La grande città si svuota e frotte di turisti si riversano nelle località di villeggiatura.
Il sette di agosto di tanti anni fa.
Nel 1971 la prima settimana del mese è identica alle restanti tre.
Qui al nord la città si svuota, tanto che sulle prime pagine dei giornali si leggono notizie "clamorose" legate alla mancanza di generi alimentari e alla scarsità di servizi, non c'è davvero più nessuno o almeno, c'è ancora chi in verità sta per partire e chi per lavoro garantisce l'apertura degli uffici pubblici.
Sono passati tanti anni, ma non è per nulla difficile immaginare la famiglia milanese o torinese crogiolarsi al sole delle accoglienti spiagge a pagamento del mar ligure, oppure figurarsi la manodopera meridionale delle grandi fabbriche che si ricongiunge in una tradizione ormai non più così attuale con la parentela di "giù", affrontando viaggi epici a bordo di lucide utilitarie cariche di bagagli.
L'afa, quella invece non richiede immaginazione, l'infelice somma algebrica di calore più umidità, la zia antipatica e appiccicosa che ti viene a trovare in estate mettendoti in imbarazzo se non hai la maglietta di cotone sotto la maglia o la camicia, bighellona impertinente sotto il sorridente sole d'estate.
L'Università essendo struttura pubblica si mantiene aperta e, allora diversamente da oggi, è accessibile attraverso vari ingressi non presidiati.

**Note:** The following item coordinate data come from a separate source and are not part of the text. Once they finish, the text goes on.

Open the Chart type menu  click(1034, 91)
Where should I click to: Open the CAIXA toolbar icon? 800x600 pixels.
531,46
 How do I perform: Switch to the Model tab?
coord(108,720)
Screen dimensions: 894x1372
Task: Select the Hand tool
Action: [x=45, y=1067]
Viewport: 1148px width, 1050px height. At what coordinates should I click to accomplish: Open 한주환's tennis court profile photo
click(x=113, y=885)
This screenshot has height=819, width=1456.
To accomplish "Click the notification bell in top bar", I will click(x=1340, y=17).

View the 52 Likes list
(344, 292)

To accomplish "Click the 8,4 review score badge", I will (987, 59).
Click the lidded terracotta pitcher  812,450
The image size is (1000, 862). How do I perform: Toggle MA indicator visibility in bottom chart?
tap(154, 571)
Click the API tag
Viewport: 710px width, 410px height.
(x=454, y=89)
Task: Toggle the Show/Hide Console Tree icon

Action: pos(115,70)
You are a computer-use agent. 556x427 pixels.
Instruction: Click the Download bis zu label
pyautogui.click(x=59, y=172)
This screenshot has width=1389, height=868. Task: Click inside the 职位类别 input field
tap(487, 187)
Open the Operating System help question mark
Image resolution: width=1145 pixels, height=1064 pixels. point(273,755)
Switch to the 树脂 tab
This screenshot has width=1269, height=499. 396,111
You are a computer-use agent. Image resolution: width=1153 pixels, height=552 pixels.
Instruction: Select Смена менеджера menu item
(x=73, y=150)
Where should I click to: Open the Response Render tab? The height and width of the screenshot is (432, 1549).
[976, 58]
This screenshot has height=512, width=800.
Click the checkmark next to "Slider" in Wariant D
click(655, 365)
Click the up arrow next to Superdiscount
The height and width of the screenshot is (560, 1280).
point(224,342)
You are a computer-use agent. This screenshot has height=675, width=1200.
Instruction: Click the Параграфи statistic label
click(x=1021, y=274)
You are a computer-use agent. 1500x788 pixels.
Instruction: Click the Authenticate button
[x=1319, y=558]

Nulla da sorvegliare ovviamente: qualche studente in cerca di informazioni, un professore che si defila rapido, giusto per dare una sistemata all'ufficio e chiudere le ultime questioni prima del nuovo anno scolastico, la bidella che sorridente gesticola in portineria salutando le colleghe che ultimano le pulizie annuali.
Verso le tredici alcuni operai che rifanno il pavimento di un'aula invasa dall'acqua in seguito a una perdita delle tubazioni dell'impianto di riscaldamento avvenuta in inverno, escono per un caffè da sorseggiare al chiosco sotto gli alberi.
Sono le tredici e tredici minuti di questo sabato senza pretese e questo edificio enorme, dalle centinaia di stanze e antri è stato incautamente abbandonato, lasciato incustodito.
Un lungo corridoio al quarto piano e una figura che vi scivola sopra.
I passi leggeri di una donna sulla trentina riecheggiano e sono amplificati fin dentro le aule sgombre, con i banchi ammassati alle pareti e le lavagne ancora imbrattate di scritte goliardiche malamente cancellate.
E' arrivata qua per caso, in cerca dei servizi igienici.
Giorno di preparativi per la partenza questo, sulla via del ritorno ha avvertito un certo bisogno e, pensando bene di non tormentarsi fino a casa ha preferito una veloce "sosta rigenerante" nei bagni dell'ateneo.
Laureata da qualche anno, conosce bene questi ambienti e anche se è sola non si sente a disagio, e poi ai piani inferiori tutto è transennato per i lavori, si è trattato semplicemente di ovviare al contrattempo salendo due rampe di scale in più.
La prudenza, un concetto vagamente oggettivo, una delle tante branche dell'evanescente "buon senso".
L'imprudenza, nome comune di cosa che in realtà si identifica il più delle volte a posteriori.
Di una persona cui è andata bene non si dice mai che è stata imprudente.
A volte, di qualcuno che ha corso dei rischi, si dice che è stato coraggioso, più frequentemente invece non si dice proprio nulla.
L'imprudenza compare nei discorsi quando si cerca di dare una spiegazione, quando si tenta di inserire in un ordine di cose razionale ciò che è troppo sconvolgente perché sia accettato così com'è.
Ecco che scelte serene e disinvolte, agli occhi dei commentatori si trasformano in atti imprudenti e incauti.
Una donna che entra in una toilette.
Un lungo corridoio al quarto piano dell'Università e una seconda sagoma che vi serpeggia con cautela.
L'ombra imponente si profila lungo il percorso già seguito da chi è entrato in quel bagno.
Introducendovisi.
Il lunedì mattina uno studente in cerca di un ufficio, passando di fronte a quella porta ode il frastuono dell'acqua che scroscia copiosa da un rubinetto lasciato aperto.
Incuriosito, spalanca la porta e, dopo aver osservato la macchia rossa vicino alla maniglia, muove lo sguardo verso i lavandini.
Il fiato che impegna nel gridare gli impedisce di mantenere rapida la sua corsa verso l'appartamento del custode.
Alle ore 13 e 13 minuti del primo sabato dell'agosto 1971 una donna ha commesso un'imprudenza.